Des études sur l’apprentissage verbal ont examiné les effets de la pratique bloquée, après que les élèves aient atteint un critère de performance. Dans ces études, les sujets ont pratiqué une tâche jusqu’à ce qu’ils atteignent un critère d’une réponse correcte avant d’abandonner. Alternativement, ils ont poursuivi l’exécution de la même tâche en maintenant un haut niveau de succès.
Les sujets qui ont continué à pratiquer ont obtenu de meilleurs résultats lors d’un test ultérieur (par exemple, Gilbert, 1957 ; Krueger, 1929 ; Postman, 1962 ; Rose, 1992). Cet effet a été confirmé par une méta-analyse (Driskell, Willis, & Copper, 1992) qui a également révélé que cet effet immédiat diminue rapidement après un délai de test supérieur à une semaine.
L’entrainement juste après un niveau de maitrise semble améliorer l’apprentissage à court terme de certains types de tâches. Il y a des raisons de penser que cela pourrait être également le cas en mathématiques.
Par exemple, la résolution répétée de problèmes du même type pourrait réduire les exigences de la mémoire de travail. Or on sait que la charge de la mémoire de travail peut entraver la performance dans une variété de tâches. Ce phénomène se retrouve dans la résolution de puzzles (Kotovsky, Hayes, & Simon, 1985) et la récupération de la mémoire à long terme (Baddeley, Lewis, Eldridge, & Thomson, 1984).
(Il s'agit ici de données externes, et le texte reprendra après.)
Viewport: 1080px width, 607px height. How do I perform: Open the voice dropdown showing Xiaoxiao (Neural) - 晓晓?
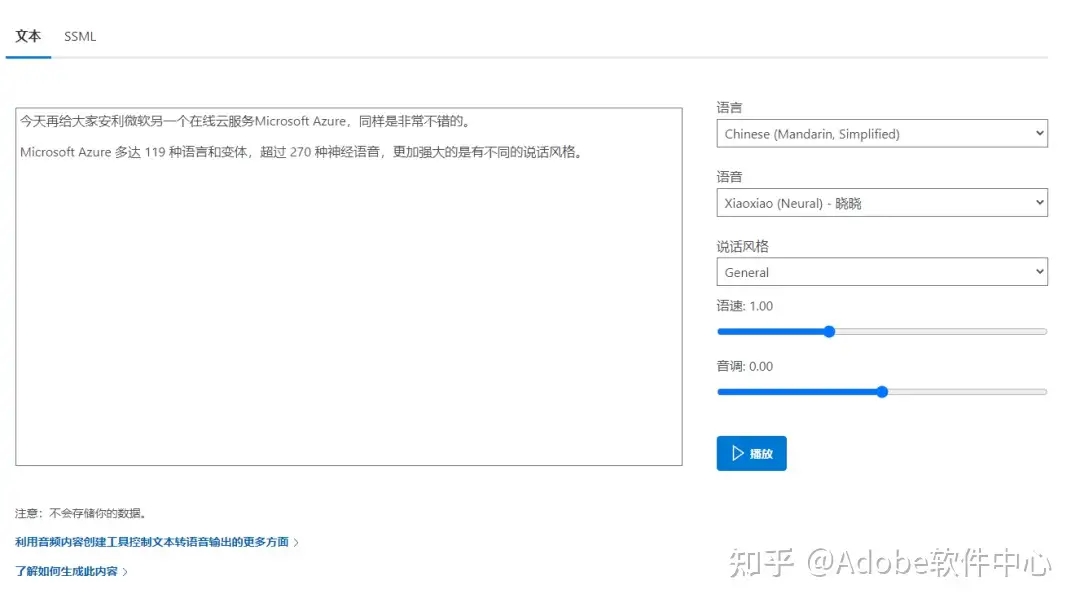[880, 202]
De même, dans de nombreuses études, les problèmes d’entrainement aux mathématiques étaient plus efficaces lorsqu’ils étaient modifiés de manière à réduire la charge cognitive. La charge cognitive s’apparente à la charge de la mémoire de travail (Sweller, 1994).
De même, la pratique bloquée pourrait favoriser l’apprentissage en réduisant le nombre d’erreurs commises par les élèves. Selon le raisonnement qui sous-tend la stratégie connue sous le nom d’apprentissage sans erreur, les erreurs pourraient entraver l’apprentissage. Elles sont susceptibles de renforcer l’association entre un certain type de problème et la solution incorrecte (Skinner, 1958).
Par conséquent, le drill peut diminuer la charge sur la mémoire de travail et diminuer le taux d’erreur jusqu’à un certain point.
Or on peut estimer que l’automatisation qui permet de diminuer la charge cognitive sur la mémoire de travail a ses limites et que le retour d’information sur les erreurs peut lui-même améliorer l’apprentissage. Ces effets de la pratique bloquée ont donc eux-mêmes leurs limites.
La pratique bloquée est utile jusqu’à un certain point. Au-delà de l’atteinte de la fluidité, ce qui correspond à un niveau de surapprentissage. Dans un contexte similaire, qui est celui de l’usage des flashcards, il est recommandé de les apprendre une première fois jusqu’à pouvoir réciter leur contenu trois fois sans erreurs.
Il semble y avoir un avantage à poursuivre l’apprentissage initial jusqu’au surapprentissage. Toutefois, cet apprentissage initial reste très sensible à l’oubli.
Il y a lieu de le renforcer par une pratique distribuée. C’est à ce niveau-là que la pratique massée perd de son intérêt et bénéficie à être remplacée par une pratique entremêlée qui va mélanger les types d’exercices et de questions. Cette démarche permet aux élèves de mémoriser plus d’indices contextuels et de développer leur capacité de discrimination (déterminer à la lecture de l’énoncé ce qui est attendu). Ces deux dimensions ne sont pas développées dans une pratique bloquée, car l’ordre des questions devient prévisible.
Le piège principal de la pratique bloquée est qu’elle est simple à planifier à concevoir et à exécuter, pour des bénéfices limités.
Un autre problème de la pratique bloquée est qu’elle peut reposer sur des conceptions erronées de l’apprentissage. Avec la pratique bloquée, les élèves connaissent la stratégie pour chaque problème avant de le lire. La fluidité qui en résulte, bien qu’illusoire, peut amener les élèves et les enseignants à croire à tort que le drill améliore l’efficacité de l’apprentissage (Koriat & Bjork, 2005).
De même, la pratique bloquée pourrait prédominer dans les manuels simplement parce que les auteurs trouvent pratique de faire suivre chaque thématique d’un groupe de problèmes consacrés à cette thématique.